The TEA1620P uses voltage mode control. The frequency is determined by the maximum transformer demagnetizing time and the time of the oscillator. In the first case, the converter operates in the Self Oscillating Power Supply (SOPS) mode. In the latter case, it operates at a constant frequency, which can be adjusted with external components RRC and CRC. This mode is called Pulse Width Modulation (PWM). Furthermore, a primary stroke is started only in a valley of the secondary ringing. This valley switching principle minimizes capacitive switch-on losses.
Start-up and under voltage lock-out
Initially, the IC is self supplying from the rectified mains voltage. The IC starts switching as soon as the voltage on
pin VCC passes the VCC(start) level. The supply is taken over by the auxiliary winding of the transformer as soon as
VCC is high enough and the supply from the line is stopped for high efficiency operation.

## PROVIDED MATERIAL
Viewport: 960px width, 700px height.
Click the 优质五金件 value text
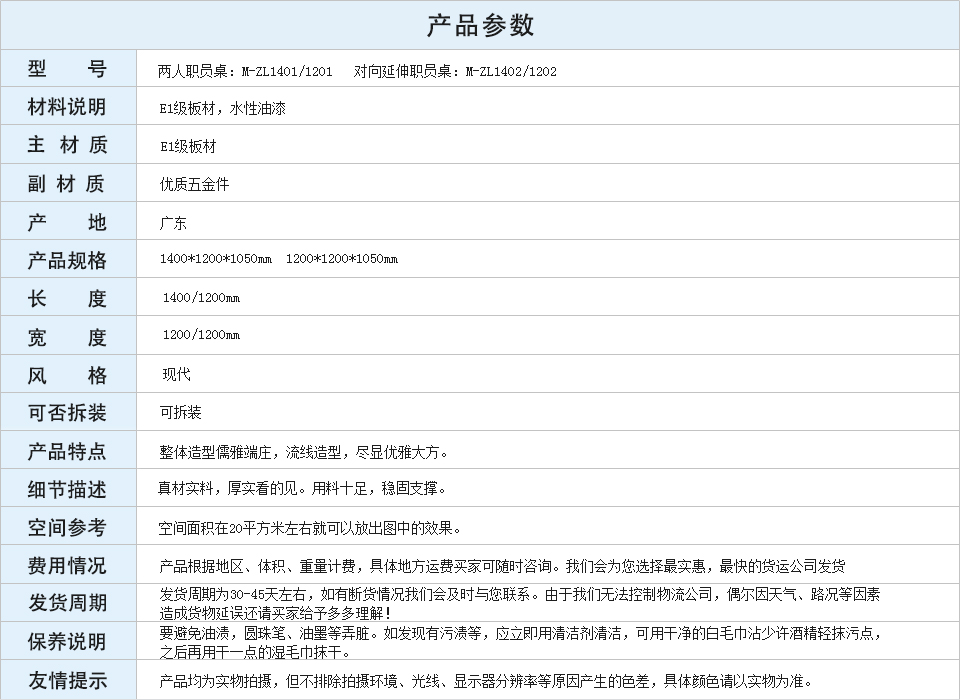(x=194, y=184)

## PARTS OF THE EXERCISE
**a.** From the TEA1620P passage, quote the stretch from "The TEA1620P uses" through "capacitive switch-on losses.".
**b.** In the TEA1620P passage, what does the valley switching principle minimize?
**c.** Proceed with the TEA1620P passage from the point where it stops.

## RESPONSES TO THE TASKS
**a.**
The TEA1620P uses voltage mode control. The frequency is determined by the maximum transformer demagnetizing time and the time of the oscillator. In the first case, the converter operates in the Self Oscillating Power Supply (SOPS) mode. In the latter case, it operates at a constant frequency, which can be adjusted with external components RRC and CRC. This mode is called Pulse Width Modulation (PWM). Furthermore, a primary stroke is started only in a valley of the secondary ringing. This valley switching principle minimizes capacitive switch-on losses.

**b.** Capacitive switch-on losses.

**c.**
As soon as the voltage on pin VCC drops below the
VCC(stop) level, the IC stops switching and restarts from the rectified mains voltage.
Oscillator
The frequency of the oscillator is set by the external resistor and capacitor on pin RC. The external capacitor is
charged rapidly to the VRC(max) level and, starting from a new primary stroke, it discharges to the VRC(min) level. Because the discharge is exponential, the relative
sensitivity of the duty factor to the regulation voltage at low duty factor is almost equal to the sensitivity at high duty factors. This results in a more constant gain over the duty factor range compared to PWM systems with a linear sawtooth oscillator. Stable operation at low duty factors is easily realized. For high efficiency, the frequency is reduced as soon as the duty factor drops below a certain value. This is accomplished by increasing the oscillator charge time.
Duty factor control
The duty factor is controlled by the internal regulation voltage and the oscillator signal on pin RC. The internal
regulation voltage is equal to the external regulation voltage (minus 2.5 V) multiplied by the gain of the error amplifier (typical 20 dB (10 ×)).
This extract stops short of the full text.